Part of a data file
^^^^^^^^

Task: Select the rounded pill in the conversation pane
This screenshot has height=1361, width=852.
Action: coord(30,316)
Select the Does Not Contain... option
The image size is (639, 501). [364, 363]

^^^^^^^^

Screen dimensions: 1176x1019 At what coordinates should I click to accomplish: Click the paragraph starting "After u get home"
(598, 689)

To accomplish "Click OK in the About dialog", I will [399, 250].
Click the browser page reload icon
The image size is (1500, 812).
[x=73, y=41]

^^^^^^^^

(Stated exercise) Reproduce, unchanged, the lines from the one containing "Screen dimensions: 1176x1019" through the one containing "[x=73, y=41]", including both of those lines.

(Written reply)
Screen dimensions: 1176x1019 At what coordinates should I click to accomplish: Click the paragraph starting "After u get home"
(598, 689)

To accomplish "Click OK in the About dialog", I will [399, 250].
Click the browser page reload icon
The image size is (1500, 812).
[x=73, y=41]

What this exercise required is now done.